* TEXTE FOURNI
★ ★ ★ ★

Le statut juridique des bébés a toujours fait débat en doctrine. La loi reconnaît le statut d'embryon, de foetus puis d'être humain. Il est question de la protection de ce statut dans deux arrêts rendus par la chambre criminelle de la Cour de Cassation :
● Le 05/10/1998, Pascale enceinte de 8 mois a été grièvement blessée dans un accident de la circulation impliquant Noëlle X. A la suite de l'accident, elle a donné naissance à un garçon par césarienne qui est décédé 1H plus tard à la suite de lésions vitales irréversibles subies au moment du choc. La Cour d'Appel de Versailles a été saisie de l'affaire et a rendu un arrêt en date du 30/01/2003 qui confirme le jugement rendu en première instance, car il condamne Joëlle pour homicide involontaire sur la personne de Yoan à 1 an de prison avec sursis et 5000 francs d'amende ainsi que 18 mois de suspension de permis. Un pourvoi en cassation a été formé par le procureur général. La Cour d'Appel a estimé que l'enfant était décédé une heure après sa venue au monde à la suite de la perte de maîtrise du véhicule par Joëlle. La Cour de Cassation dans un arrêt du 02/12/2003 rejette le pourvoi et confirme l'existence de l'homicide involontaire sur la personne de Yoan.

★ ★ ★ ★

* DONNÉES FOURNIES
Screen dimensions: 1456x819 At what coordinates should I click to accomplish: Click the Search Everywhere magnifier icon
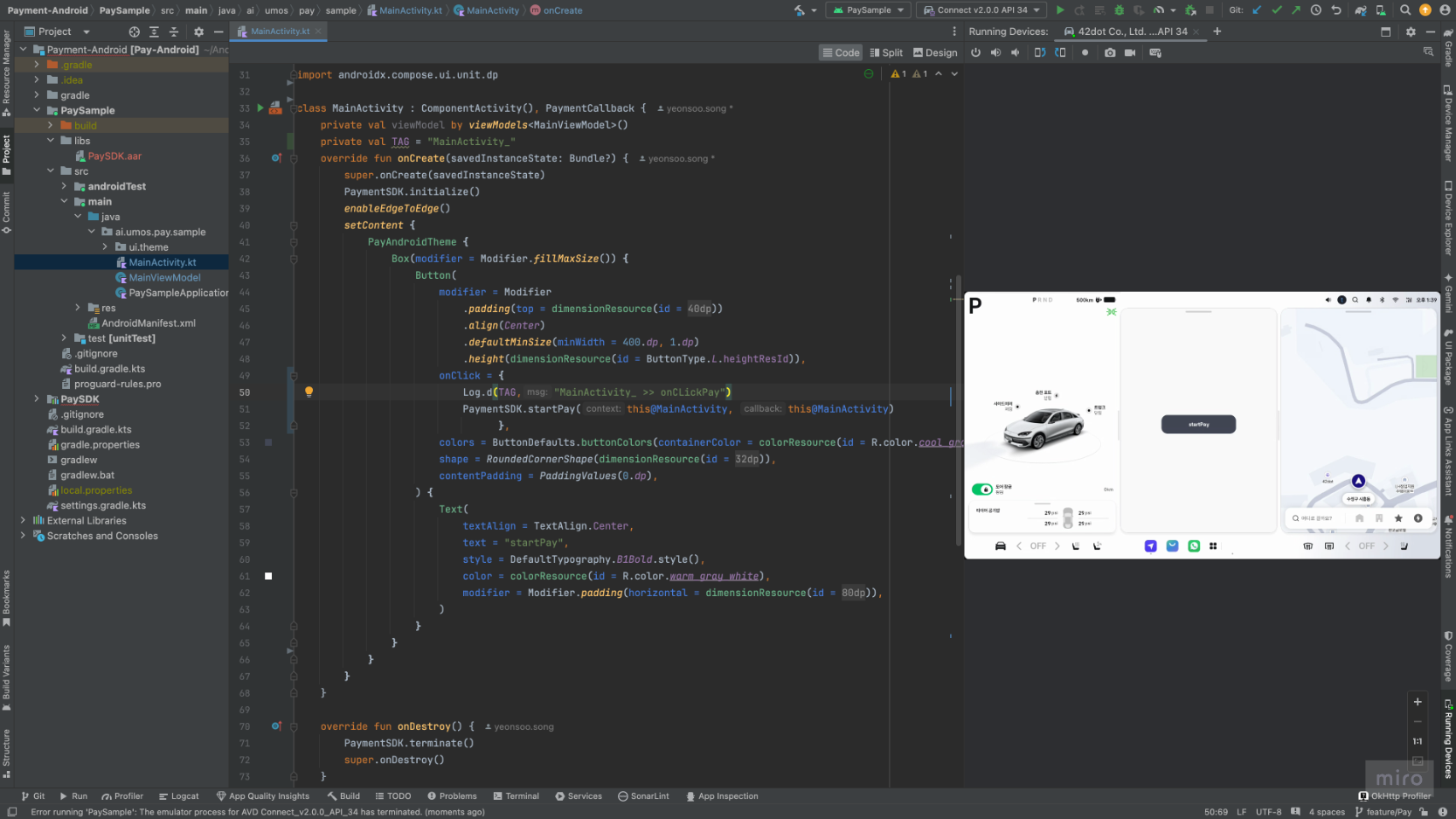1404,10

★ ★ ★ ★

* VOTRE TRAVAIL
1) Répondez à ces questions à partir du texte fourni :
(a) Quels statuts la loi reconnaît-elle ?
(b) Quelle cour a rendu l'arrêt du 30/01/2003 ?
(c) Qui a formé le pourvoi en cassation ?
2) Relevez toutes les dates écrites en chiffres dans le texte fourni.

* RÉPONSES DANS L'ORDRE
1)
(a) Le statut d'embryon, de foetus puis d'être humain.
(b) La Cour d'Appel de Versailles.
(c) Le procureur général.

2)
- 05/10/1998
- 30/01/2003
- 02/12/2003